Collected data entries
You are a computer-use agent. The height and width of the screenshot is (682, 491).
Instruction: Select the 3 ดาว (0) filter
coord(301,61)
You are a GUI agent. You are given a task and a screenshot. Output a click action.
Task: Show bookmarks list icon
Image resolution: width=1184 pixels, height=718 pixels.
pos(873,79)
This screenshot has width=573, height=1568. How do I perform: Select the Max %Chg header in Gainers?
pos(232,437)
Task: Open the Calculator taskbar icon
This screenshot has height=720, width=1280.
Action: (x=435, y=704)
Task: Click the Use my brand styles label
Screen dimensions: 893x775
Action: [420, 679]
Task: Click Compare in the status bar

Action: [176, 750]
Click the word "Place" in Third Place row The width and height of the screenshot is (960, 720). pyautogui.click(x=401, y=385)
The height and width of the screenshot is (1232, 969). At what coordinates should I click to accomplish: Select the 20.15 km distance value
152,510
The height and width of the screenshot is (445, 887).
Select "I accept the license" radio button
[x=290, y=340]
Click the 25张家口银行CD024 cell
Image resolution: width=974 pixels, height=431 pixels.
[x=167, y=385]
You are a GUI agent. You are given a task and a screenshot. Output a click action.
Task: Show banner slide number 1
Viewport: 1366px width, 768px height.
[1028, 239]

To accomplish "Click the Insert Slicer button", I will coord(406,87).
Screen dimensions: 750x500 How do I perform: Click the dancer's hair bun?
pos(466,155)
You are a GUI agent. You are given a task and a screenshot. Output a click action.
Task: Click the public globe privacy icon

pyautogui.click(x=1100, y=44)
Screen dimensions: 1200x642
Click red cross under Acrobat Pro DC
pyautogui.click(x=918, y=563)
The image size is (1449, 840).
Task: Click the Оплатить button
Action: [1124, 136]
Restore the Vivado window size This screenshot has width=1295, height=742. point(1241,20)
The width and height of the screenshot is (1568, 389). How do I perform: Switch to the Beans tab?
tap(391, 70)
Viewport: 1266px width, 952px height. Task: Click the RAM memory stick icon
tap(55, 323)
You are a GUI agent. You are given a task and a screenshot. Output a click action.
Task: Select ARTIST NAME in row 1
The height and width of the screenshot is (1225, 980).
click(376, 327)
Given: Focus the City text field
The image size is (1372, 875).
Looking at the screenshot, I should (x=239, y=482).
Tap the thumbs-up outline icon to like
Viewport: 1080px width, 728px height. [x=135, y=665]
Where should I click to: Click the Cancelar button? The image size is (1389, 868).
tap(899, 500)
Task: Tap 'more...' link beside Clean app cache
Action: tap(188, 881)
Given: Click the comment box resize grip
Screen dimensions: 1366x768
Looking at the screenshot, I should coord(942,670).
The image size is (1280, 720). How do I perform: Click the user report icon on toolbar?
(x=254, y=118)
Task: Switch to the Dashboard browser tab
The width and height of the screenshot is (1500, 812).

About this exercise:
Where a line of the records above holds the word "Show", copy that line.

Solution below:
Task: Show bookmarks list icon
Task: Show banner slide number 1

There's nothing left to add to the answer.